Why I Dance: Anna Schon

January 17, 2011

Anna Schon is a tiny dancer with a bold presence. In Reggie Wilson’s
The Good Dance at Brooklyn Academy of Music in 2009 (above), she brought an almost irreverent abandon to the West African–inflected movement, by turns lusciously sinuous and lightning-quick. A generous performer, she knows how to own every movement—infusing it with raw emotion and clear intention—without sacrificing her sensitivity to the dancers around her. It’s no surprise that for her, dance and spirituality are complementary passions.


A native of the Bronx, Schon studied ballet with Deborah Wingert at Studio Maestro and went on to earn her BA in dance and European studies from Barnard College, where she met Wilson. She has also danced for ZviDance, Jennifer Muller, Daniel Gwirtzman, and Mark Dendy and trained at Jacob’s Pillow and Summer Stages Dance. She lives in NYC.

 

I dance because it makes me incandescently happy.

 

For as long as I can remember, I have wanted to be a dancer, and I simply cannot live without it. My main issue is less why I dance, and more how I can dance.

 

I am an Orthodox Jewish woman who also happens to be a dancer. Or, perhaps I am a dancer who also happens to be an Orthodox Jew. Being an observant Jew means that I live by the rules of the Torah law: I must dress in a modest way, keep kosher, and observe the Sabbath. I cannot work, travel, use electricity or money from Friday night to Saturday night.

 

I appreciate these laws, but also know when I need to break free from them. Dance gives me the opportunity to express a side of me that has no boundaries. When I dance I feel free, unshackled by any laws other than gravity.

 

I use movement to connect with people in my life. I have always been aware of people’s gestures, and body language, but dancing has exaggerated my dependency on movement as a means to connect to others.

 

Similarly, I use movement to communicate with God. It is in performance, and sometimes even during barre in the morning, when I feel closest to the divine. The joy bubbles up as I thank God for the gifts that he gave me, or offer a silent prayer for something close to my heart.
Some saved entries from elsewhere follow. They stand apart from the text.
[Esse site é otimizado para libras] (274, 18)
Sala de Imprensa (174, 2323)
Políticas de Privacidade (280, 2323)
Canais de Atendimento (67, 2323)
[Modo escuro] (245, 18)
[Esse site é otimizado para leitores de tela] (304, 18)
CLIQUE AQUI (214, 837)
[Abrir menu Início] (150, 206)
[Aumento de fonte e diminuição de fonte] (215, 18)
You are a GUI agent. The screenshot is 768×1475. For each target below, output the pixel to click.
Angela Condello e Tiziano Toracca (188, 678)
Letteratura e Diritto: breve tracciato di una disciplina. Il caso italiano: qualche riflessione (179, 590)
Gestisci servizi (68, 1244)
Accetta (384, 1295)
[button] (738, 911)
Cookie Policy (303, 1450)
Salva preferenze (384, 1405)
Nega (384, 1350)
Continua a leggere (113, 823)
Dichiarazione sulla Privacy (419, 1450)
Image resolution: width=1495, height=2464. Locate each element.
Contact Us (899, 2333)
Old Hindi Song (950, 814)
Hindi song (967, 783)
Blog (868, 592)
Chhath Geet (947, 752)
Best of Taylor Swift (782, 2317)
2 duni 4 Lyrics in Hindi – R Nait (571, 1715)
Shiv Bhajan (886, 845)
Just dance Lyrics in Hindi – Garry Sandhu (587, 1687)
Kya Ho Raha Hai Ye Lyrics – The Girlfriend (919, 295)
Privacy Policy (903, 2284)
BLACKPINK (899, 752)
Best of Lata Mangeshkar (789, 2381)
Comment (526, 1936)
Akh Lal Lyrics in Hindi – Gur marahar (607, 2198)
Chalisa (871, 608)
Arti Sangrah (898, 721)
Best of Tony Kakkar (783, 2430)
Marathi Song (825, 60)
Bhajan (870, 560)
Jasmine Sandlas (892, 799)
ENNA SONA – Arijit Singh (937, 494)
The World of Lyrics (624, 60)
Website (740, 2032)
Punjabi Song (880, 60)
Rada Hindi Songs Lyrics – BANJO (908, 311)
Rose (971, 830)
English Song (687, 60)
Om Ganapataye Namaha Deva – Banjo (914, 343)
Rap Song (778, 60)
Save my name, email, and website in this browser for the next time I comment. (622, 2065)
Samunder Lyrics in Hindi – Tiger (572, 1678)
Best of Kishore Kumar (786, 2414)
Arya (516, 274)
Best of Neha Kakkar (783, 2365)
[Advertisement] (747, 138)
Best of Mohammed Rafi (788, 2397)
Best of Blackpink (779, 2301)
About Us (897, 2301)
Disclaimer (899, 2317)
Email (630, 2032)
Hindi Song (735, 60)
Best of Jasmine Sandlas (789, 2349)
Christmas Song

While I do say daily prayers (on the subway on my way to ballet), I rarely experience the divine connection that I find while I am dancing. The combination of dance and religion gives me something more to live for. Dance, like life, is ephemeral, but a prayer and spirit live forever.

 

As a member of the Reggie Wilson/Fist & Heel Performance Group, I have discovered ways to combine my passion for both dance and religion. I have been dancing with Reggie since college, when I participated in his piece in DTW: The Barnard Project. I was instantly inspired by Reggie’s spirituality as well as his movement vocabulary, which combines African and contemporary movement.

 

Since many African traditions use dance and song to connect the individual with the divine, it is not surprising that Reggie’s work does the same for me. When I perform his work, I feel the heavens with me onstage.

 

Reggie supports the fact that I am an observant Jew, and even goes out of his way to make sure that I can keep Sabbath while performing with the company.

 

Working with Reggie has not only changed the way I think about movement. It has also transformed the way I view myself as a person, and how I manifest that person onstage. In his latest work, The Good Dance—dakar/brooklyn, dancing to Gospel spirituals and concentrating on slave imagery for my improvising, I felt a deep connection to the slavery that my relatives went though during the Holocaust. It has allowed me to dig deeper into my past and translate my feelings about the tragedy and triumph of being Jewish into movement.

 

Because of dance, my life as a Jew is never stagnant, and because of Judaism, dance is a wonderful challenge. As long as I am dancing, my life as an observant Jew will be a struggle, but it is a struggle that defines who I am: an individual who has two loves in her life and refuses to give either of them up.